I want to cross tabulate member and author in the rows and review, publish and pay in the column showing row and column total with percentages in bracket and chi-square test in the footnote.
#data
set.seed(123)
member <- sample(c("Yes", "No"), 100, replace = TRUE)
author <- sample(c("Yes", "No"), 100, replace = TRUE)
review <- sample(0:10, 100, replace = TRUE)
publish <- sample(0:10, 100, replace = TRUE)
pay <- sample(0:10, 100, replace = TRUE)
data <- data.frame(member, author, review, publish, pay)
But I recently found out about gtsummary which will produce the result I want but I'm struggling to replicate the result - so far with the tidy code I have this: I want review, publish and pay to be grouped by No (0-4), Maybe (5) and Yes (6-10) as shown in the code below. So far I have used tidyverse:
data |>
group_by(member)|>
summarise(
Disagree = sum(review<5),
Neutral = sum(review==5),
Agree = sum(review>5))|>
kbl(caption = "Review by member") %>%
kable_paper("hover",full_width = F,html_font = "Cambria")
fisher.test(table(data$member, data$review),simulate.p.value = T)
Thanks for your help.
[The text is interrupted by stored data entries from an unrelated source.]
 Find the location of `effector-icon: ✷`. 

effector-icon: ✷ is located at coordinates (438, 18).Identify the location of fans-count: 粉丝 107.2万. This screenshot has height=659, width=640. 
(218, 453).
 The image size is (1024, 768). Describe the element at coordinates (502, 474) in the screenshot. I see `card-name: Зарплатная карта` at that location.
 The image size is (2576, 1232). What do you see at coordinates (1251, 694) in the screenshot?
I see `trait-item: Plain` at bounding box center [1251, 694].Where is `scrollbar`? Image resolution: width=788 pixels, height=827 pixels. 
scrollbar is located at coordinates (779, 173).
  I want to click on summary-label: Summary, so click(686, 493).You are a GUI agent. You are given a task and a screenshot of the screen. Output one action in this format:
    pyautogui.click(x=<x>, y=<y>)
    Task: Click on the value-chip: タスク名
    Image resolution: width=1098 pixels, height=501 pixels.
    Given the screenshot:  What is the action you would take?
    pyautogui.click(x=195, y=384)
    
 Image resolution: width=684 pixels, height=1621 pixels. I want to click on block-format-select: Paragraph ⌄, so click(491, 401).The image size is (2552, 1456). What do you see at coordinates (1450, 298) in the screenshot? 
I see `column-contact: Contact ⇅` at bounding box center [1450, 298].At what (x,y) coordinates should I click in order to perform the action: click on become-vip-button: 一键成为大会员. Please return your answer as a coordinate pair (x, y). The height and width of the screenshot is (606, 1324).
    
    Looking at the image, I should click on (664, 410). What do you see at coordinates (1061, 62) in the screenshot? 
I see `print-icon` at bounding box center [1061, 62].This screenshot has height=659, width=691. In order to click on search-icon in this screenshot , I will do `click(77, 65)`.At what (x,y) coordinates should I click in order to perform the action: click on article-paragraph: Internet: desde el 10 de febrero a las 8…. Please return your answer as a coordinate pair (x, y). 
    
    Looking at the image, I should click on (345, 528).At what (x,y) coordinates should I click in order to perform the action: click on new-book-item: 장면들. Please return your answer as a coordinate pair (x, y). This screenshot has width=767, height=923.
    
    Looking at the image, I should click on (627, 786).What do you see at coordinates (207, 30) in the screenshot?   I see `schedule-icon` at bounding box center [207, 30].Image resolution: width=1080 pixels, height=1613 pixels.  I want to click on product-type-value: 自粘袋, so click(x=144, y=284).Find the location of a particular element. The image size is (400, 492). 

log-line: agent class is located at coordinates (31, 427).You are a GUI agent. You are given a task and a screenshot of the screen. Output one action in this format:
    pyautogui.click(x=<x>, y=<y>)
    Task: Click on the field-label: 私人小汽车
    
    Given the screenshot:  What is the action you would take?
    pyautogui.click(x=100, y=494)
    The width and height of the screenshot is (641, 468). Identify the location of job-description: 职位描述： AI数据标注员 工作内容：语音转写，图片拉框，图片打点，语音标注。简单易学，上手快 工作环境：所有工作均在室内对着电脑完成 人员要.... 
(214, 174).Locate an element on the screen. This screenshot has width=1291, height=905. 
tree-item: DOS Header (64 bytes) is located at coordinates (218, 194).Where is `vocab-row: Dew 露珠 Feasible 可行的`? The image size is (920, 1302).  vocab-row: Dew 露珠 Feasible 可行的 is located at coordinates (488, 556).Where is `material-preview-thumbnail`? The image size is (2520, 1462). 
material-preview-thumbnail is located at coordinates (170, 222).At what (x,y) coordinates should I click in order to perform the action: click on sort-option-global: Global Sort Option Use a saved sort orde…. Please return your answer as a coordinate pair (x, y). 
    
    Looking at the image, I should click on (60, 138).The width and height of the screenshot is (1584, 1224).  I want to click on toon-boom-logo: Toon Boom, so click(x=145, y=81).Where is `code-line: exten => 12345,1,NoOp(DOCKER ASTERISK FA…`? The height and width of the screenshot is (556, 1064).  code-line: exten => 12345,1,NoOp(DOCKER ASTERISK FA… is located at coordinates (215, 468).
I could not post the image because I need 10 reputation (I don't know what that means)
The preferred output is have review, publish and pay has three columns with groups No, Maybe, Yes.
Update: We could add use tbl_split(., c(author, review_group, publish_group, pay_group))
to the code:
Here you will get 4 separate tables that you could put side by side:
library(dplyr)
library(gtsummary)
data %>%
mutate(across(c(review, publish, pay), ~cut(., breaks = c(-Inf, 4.5, 5.5, Inf),
labels = c("No", "Maybe", "Yes"),
include.lowest = TRUE), .names = "{.col}_group")) %>%
select(member, author, ends_with("group")) %>%
tbl_summary(
by = member,
missing = "no",
statistic = list(all_categorical() ~ "{n} ({p}%)"),
digits = list(all_categorical() ~ c(0, 1))
) %>%
add_p(test = all_categorical() ~ "chisq.test") %>%
tbl_split(., c(author, review_group, publish_group, pay_group))
First answer: We could do it this way:
library(dplyr)
library(gtsummary)
data %>%
mutate(across(c(review, publish, pay), ~cut(., breaks = c(-Inf, 4.5, 5.5, Inf),
labels = c("No", "Maybe", "Yes"),
include.lowest = TRUE), .names = "{.col}_group")) %>%
select(member, author, ends_with("group")) %>%
tbl_summary(
by = member,
missing = "no",
statistic = list(all_categorical() ~ "{n} ({p}%)"),
digits = list(all_categorical() ~ c(0, 1))
) %>%
add_p(test = all_categorical() ~ "chisq.test")